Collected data
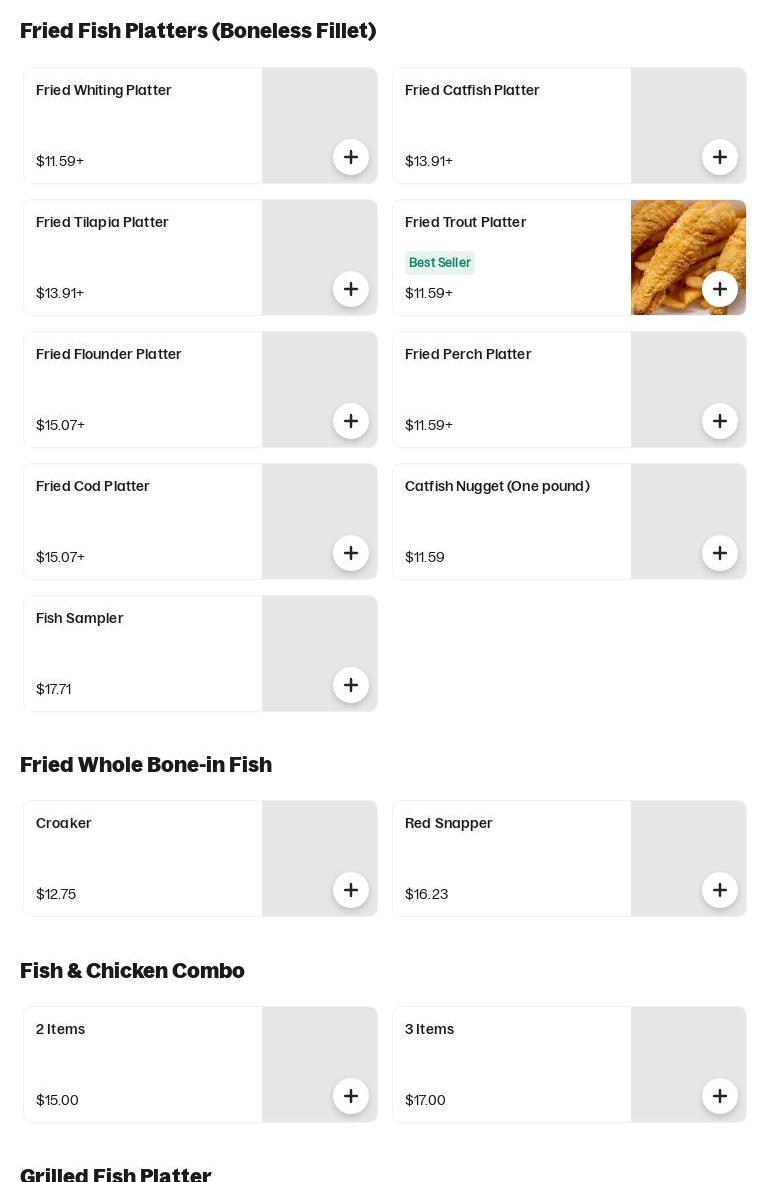Add Fish Sampler with its plus icon
Image resolution: width=770 pixels, height=1182 pixels.
coord(351,685)
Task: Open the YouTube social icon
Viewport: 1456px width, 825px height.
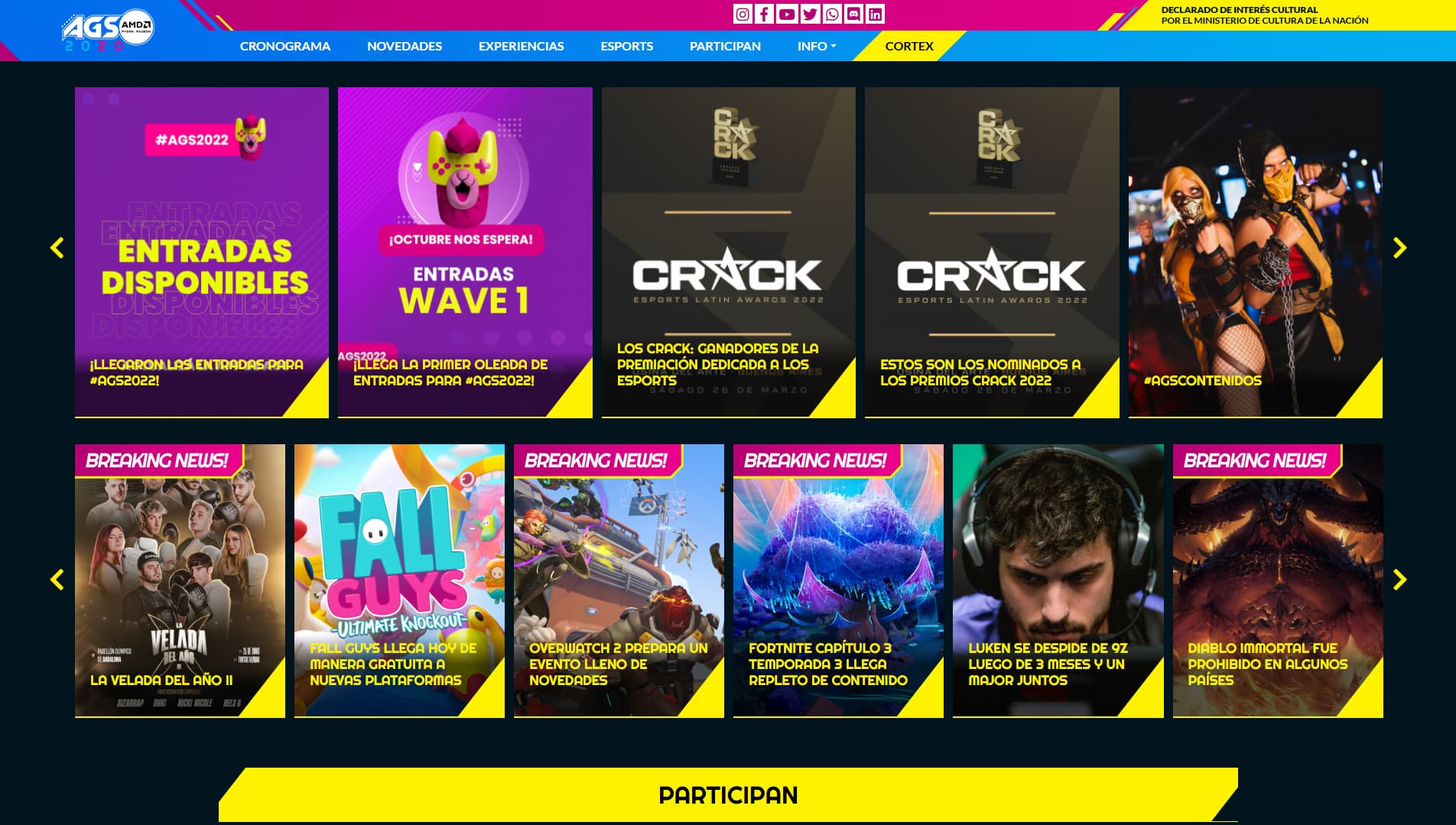Action: (787, 14)
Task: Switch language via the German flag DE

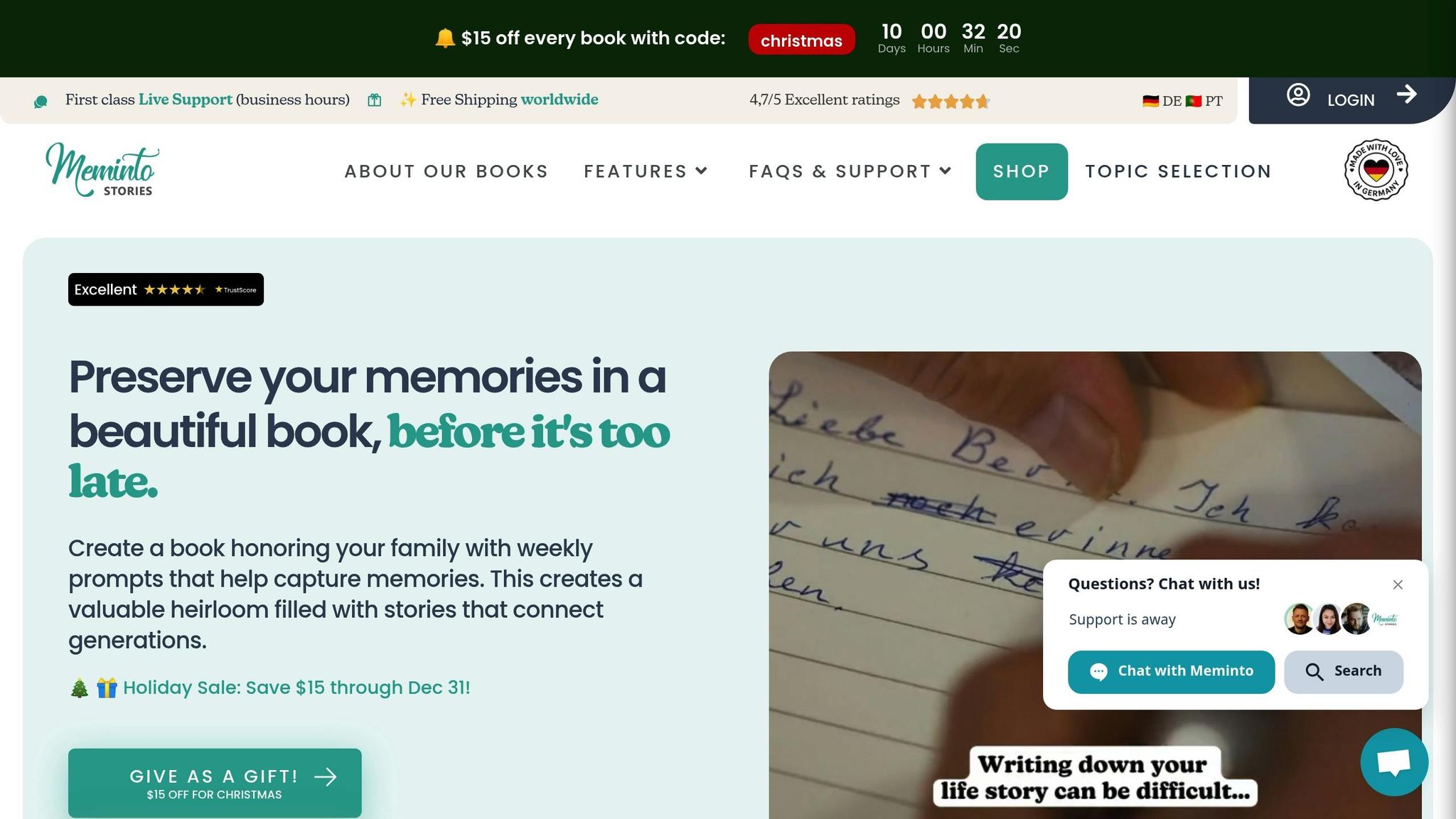Action: pyautogui.click(x=1162, y=101)
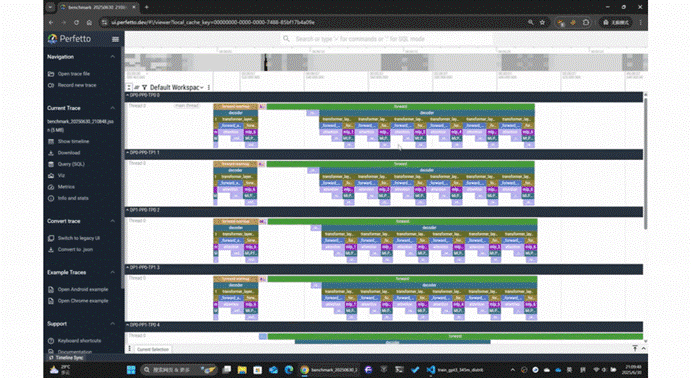Collapse the Example Traces section

(x=112, y=272)
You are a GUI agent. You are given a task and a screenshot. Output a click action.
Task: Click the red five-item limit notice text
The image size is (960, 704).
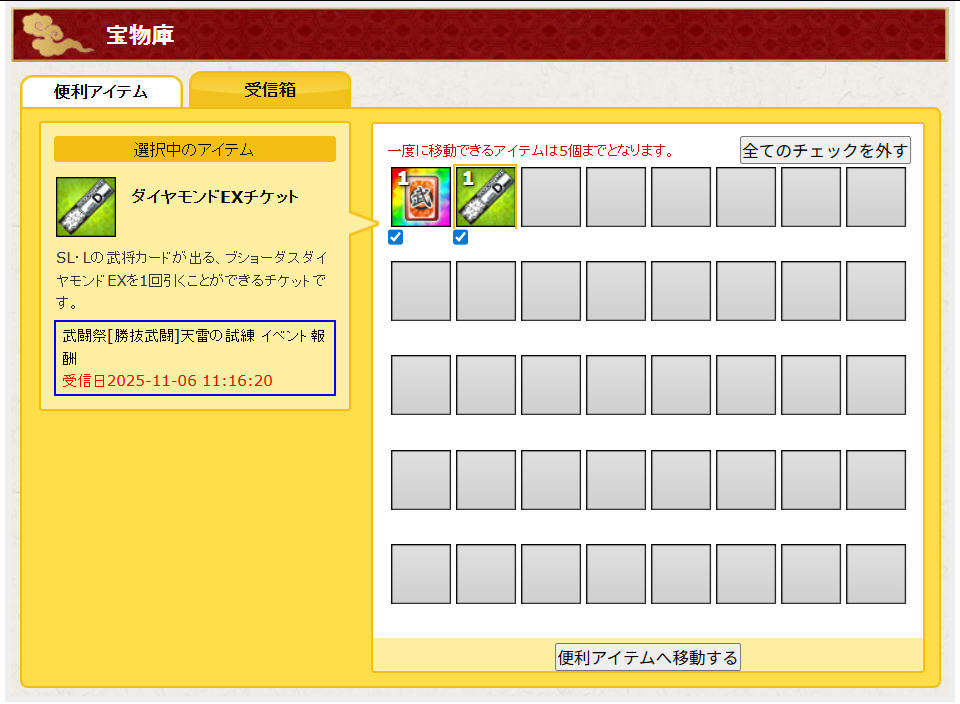530,151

=== Your goal ===
Restate word for word the lines from the line with "Task: Open the YouTube social icon" to the last line of the records above, inclusive, and omit every picture.

=== Answer ===
Task: Open the YouTube social icon
Viewport: 1456px width, 825px height.
Action: (787, 14)
Task: Switch language via the German flag DE

Action: pyautogui.click(x=1162, y=101)
Collapse the Example Traces section

(x=112, y=272)
You are a GUI agent. You are given a task and a screenshot. Output a click action.
Task: Click the red five-item limit notice text
The image size is (960, 704).
530,151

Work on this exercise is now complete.